En el objeto de uso la forma pone de manifiesto que ha sido fabricado, pero no dice nada del fabricante, el cual viene a ser el medio abstracto por el cual una idea se ha realizado en un objeto que continúa siendo abstracto; ¿no es este acaso el amargo destino del obrero industrial? Ya lo era del hombre prehistórico que tallaba el sílex: no hay nada tan conmovedor como esas piedras que nos aportan desde el origen de los tiempos el signo de un trabajo humano. Y sin embargo ¿qué nos dicen de aquel hombre que las convirtió en el primer útil? Solo nos dan su presencia. 25Por el contrario, las pinturas rupestres de Altamira nos dicen algo acerca del hombre maravillado y profundo que las dibujó en la pared. Pero ¿qué es lo que nos dicen, de hecho? Nos permiten acceder al mundo en el que han vivido. Será esta presencia viva del artista en la obra, incomparable a la presencia anónima del obrero en su «obra», esta humanidad profunda del objeto estético, lo que deberá intentarse describir.

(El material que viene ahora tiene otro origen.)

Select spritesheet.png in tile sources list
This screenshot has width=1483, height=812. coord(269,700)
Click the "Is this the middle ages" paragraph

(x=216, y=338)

Dediquemos un poco del espacio que de por sí merece a este vasto problema de las relaciones de la obra y del autor, tanto más cuanto que un cierto equívoco siempre puede persistir ya que estas conexiones pueden concebirse de dos maneras. O bien de una obra dada, si por casualidad conocemos el autor, podemos intentar explicar a través de este autor la creación y la naturaleza de la obra, con lo que el autor se convierte para la obra un principio de explicación dado que es conocido independientemente de ella y como exterior a ella misma. La explicación va así del autor a la obra. O bien se considera la obra en sí misma y se va de la obra al autor. Aquí radica precisamente la virtualidad del objeto estético: no explica sino que muestra al autor; no da acerca de él, a no ser por casualidad, el tipo de informaciones que pueden espigarse por otros medios y que el historiador recopila, sino que nos pone directamente en comunicación con él, nos aporta una presencia que la historia no sabría dar, revela una faceta que la historia no podría reconstruir. Es, pues, este segundo recurso el que hay que describir, estando además implicado en la experiencia estética como está, mientras que el primer camino supone, por el contrario, que se renuncie al menos provisionalmente a esta experiencia para buscar por otros medios las informaciones. Pero además tenemos una segunda razón para privilegiar el segundo camino, un doble motivo según que nos interroguemos por el objeto estético o por el autor. Si se trata del objeto, no puede ser enteramente explicado por el autor: la verdad de la obra está en la obra y no en las circunstancias de la creación o en el proyecto que la preside; ¿o acaso no es caer de Escila en Caribdis el querer aprehender el ser del objeto en el ser del proyecto? ¿Existe por ventura un ser de este proyecto, es decir de la obra antes de la obra? Ya hemos evocado estas dificultades a propósito de la ejecución de la obra; mas ahora estamos tratando del autor. Ahora bien, así como el mismo objeto estético nos informa sobre sí, o al menos acerca de aquello que en él hay de estético, así también nos instruye sobre el autor, o al menos nos da de él una imagen irreemplazable: al igual que hay una verdad del objeto que se da en la percepción y es irreductible a cualquier explicación, también existe una verdad del autor presente en la obra e irreductible a la historia, y que incluso la misma historia debería tener en cuenta.